As he reported to the court in anticipation to answer the fake charges, the man was easily picked up like a frozen meal and promptly extradited to Eritrea.
Toko said such incidences should serve as eye-opener for the Internal Affairs ministry and its partners to widen the scope of efforts to combat trafficking in persons.
In deed officials unanimously agreed that more trafficking in persons was taking place both within the sub-region and across the porous borders than is being reported.
Majority of the cases are recorded under other crimes since the police say they find it difficult to provide evidence to prove trafficking in persons when the cases reach to the courts.

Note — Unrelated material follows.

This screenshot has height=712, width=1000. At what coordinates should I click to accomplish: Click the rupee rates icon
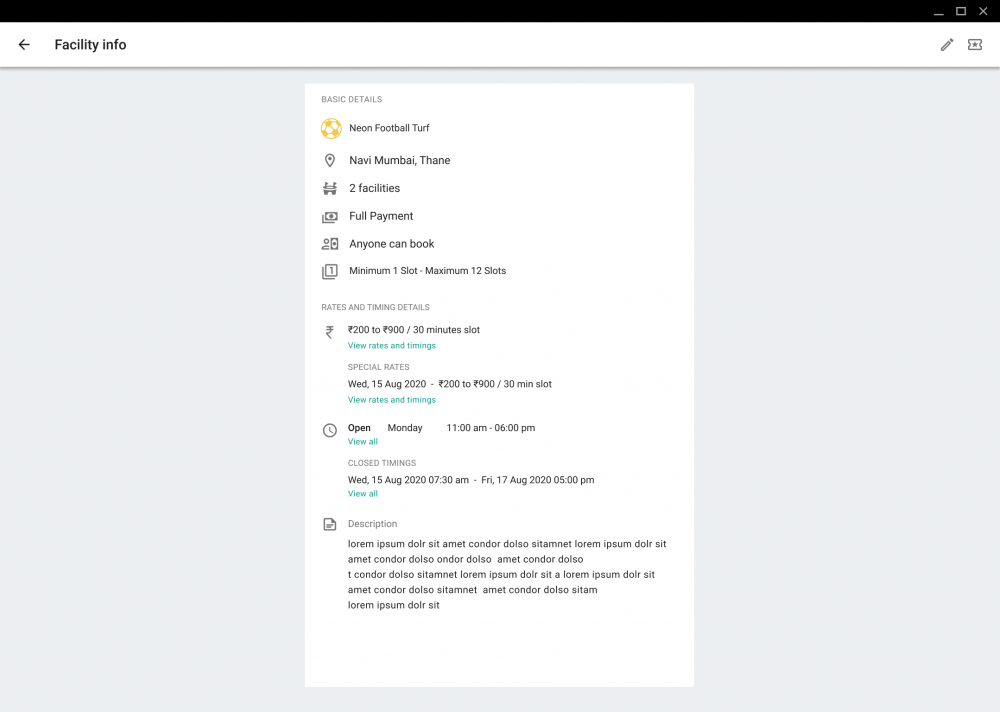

Roland Musigwire, an official from the Ministry of Internal Affairs, in the department for prevention of trafficking in persons highlighted a number of facets through which trafficking in persons manifests itself with deadly consequences.

They including harvesting and trafficking of human body organs, abuse of vulnerability, deception and fraud forced labour, forced prostitution, child marriages, criminal gangs, human sacrifice, debt bondage etc.
Prosecution of suspects in this type of crime are usually hard because police find it difficult to gather evidence and witnesses to aid criminal proceedings in Courts of Law.
In fact nobody has successfully been convicted of human trafficking in West Nile out of the few cases reported in the last two years due to lack of supportive evidence.
According to Noel Tayal, regional coordinator for the Justice for Children, a civil society organization dealing in curbing child trafficking, most cases recorded as defilement start as human trafficking because the children are lured with petty goods before being taken to be sexually abused.
In the half year report for 2024, the organization recorded 148 cases of defilement of which 76 cases were taken to court resulting in conviction of 14 adults and two juveniles
This statistics is considered an understatement of the crime of trafficking in persons going on among the members of the public where the case reporting culture is very poor compounded by complacency towards criminal behaviour.
“If we start visiting homes right now we would round up very many underage girls who are being abused,” he said.
Under the same program, Save the children in partnership with the Japanese Embassy in Uganda established a reception shelter for missing children and children who flee from domestic violence.
Sensitisation events were also taken to Jiako Primary school and Arua Public primary school, Ayelembe primary school and Ikarakafe primary school; Arua public secondary school, Ushindi secondary school, Mvara secondary school and Arua secondary schools.
Arua Comprehensive Nursing school was chosen to represent tertiary institutions because the traffickers are targeting fresh graduates by promising non-existent jobs for doctors, nurses and homecare givers for elderly people in India, Cuba, Libya, Canada, USA and the UK.